The luxury market in Connecticut’s toniest region is seeing one of the nation’s fastest drops in prices, according to a new Realtor.com analysis.
Economists at the listings portal say the median price of the top 10 percent of homes on the market in Fairfield County was down 7.5 percent last month when compared to October 2024. That gave Fairfield County the 8th-biggest drop among markets around the country.
The analysis said the luxury segment of the market starts at just under $4.25 million in Fairfield County.
Unlike many of southwest Connecticut’s peer markets, the median days on market for the high end of Fairfield County’s housing market was down 42.5 percent. Other luxury markets seeing falling days on market and falling prices include Atlantic City (20.6 percent drop in days on market), Charleston, South Carolina (13.9 percent drop), Austin, Texas (5.2 percent drop) and the island of Maui, in Hawaii (4.3 percent drop).
Realtor.com Chief Economist called markets like these “correction markets.”

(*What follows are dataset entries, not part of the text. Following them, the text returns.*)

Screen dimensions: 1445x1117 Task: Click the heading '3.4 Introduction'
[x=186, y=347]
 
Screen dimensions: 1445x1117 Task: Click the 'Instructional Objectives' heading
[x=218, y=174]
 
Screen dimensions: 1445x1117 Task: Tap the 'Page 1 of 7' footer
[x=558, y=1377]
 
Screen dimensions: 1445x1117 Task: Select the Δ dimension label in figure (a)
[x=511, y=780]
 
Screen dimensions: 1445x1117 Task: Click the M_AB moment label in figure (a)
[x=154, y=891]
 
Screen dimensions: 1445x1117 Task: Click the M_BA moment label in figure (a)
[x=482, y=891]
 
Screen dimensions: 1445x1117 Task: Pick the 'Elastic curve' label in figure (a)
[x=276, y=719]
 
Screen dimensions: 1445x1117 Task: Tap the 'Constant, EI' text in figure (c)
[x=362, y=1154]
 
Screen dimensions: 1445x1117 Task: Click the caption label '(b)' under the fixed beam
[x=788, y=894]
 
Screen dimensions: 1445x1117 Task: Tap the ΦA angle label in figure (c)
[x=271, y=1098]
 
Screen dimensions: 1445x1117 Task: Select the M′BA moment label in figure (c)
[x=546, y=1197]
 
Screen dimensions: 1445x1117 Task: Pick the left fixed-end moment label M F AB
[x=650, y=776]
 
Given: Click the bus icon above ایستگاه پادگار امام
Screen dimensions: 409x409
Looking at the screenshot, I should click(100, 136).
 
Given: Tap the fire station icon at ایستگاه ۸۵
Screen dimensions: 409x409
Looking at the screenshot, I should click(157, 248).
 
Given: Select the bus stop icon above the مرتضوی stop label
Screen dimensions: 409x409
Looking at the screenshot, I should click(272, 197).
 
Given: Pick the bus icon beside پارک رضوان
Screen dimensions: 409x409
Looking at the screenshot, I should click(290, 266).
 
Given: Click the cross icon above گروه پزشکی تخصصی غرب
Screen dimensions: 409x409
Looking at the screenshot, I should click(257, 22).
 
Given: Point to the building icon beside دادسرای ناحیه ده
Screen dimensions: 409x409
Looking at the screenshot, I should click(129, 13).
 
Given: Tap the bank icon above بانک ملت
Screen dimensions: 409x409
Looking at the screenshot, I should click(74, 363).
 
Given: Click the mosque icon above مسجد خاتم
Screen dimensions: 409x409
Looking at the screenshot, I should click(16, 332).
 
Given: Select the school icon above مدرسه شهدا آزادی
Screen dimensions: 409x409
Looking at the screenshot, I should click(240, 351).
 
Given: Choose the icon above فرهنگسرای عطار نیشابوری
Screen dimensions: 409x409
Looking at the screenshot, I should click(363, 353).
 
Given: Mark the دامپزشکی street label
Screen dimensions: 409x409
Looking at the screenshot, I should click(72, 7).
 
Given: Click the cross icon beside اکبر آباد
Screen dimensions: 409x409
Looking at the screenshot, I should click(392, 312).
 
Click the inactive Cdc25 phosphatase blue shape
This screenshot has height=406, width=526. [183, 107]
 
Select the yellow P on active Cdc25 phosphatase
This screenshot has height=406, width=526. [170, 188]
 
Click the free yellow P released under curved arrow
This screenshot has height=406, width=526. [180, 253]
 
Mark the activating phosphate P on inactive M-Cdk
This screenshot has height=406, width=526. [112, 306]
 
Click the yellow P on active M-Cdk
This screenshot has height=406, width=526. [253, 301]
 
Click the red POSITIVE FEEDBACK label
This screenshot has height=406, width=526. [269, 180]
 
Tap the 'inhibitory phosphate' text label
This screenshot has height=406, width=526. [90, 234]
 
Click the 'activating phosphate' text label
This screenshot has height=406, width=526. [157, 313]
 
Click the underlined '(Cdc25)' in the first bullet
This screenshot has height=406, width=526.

“In markets where prices are accelerating and homes are selling faster, buyers are clearly competing. But the most compelling trend this month is the effective price correction in other high-end metros,” she said in a statement. “A market where prices ease and time on market drops sharply—like we see in areas of Connecticut and Charleston—is a sign that a new equilibrium is being established, which bodes well for transaction volume.”
The nation’s luxury markets are splitting in two, Hale’s team found. Markets like Dallas, Atlanta and Minneapolis are shrugging off apparent national headwinds while others like Fairfield County are headed in the opposite direction.
“When prices rise year-over-year while homes are simultaneously selling faster, it means buyers are not just willing to meet the price—they are competing for limited inventory. This suggests that for many high-net-worth individuals, location-specific desirability and value are outweighing broader concerns about cost,” Realtor.com senior economist Anthony Smith said in a statement.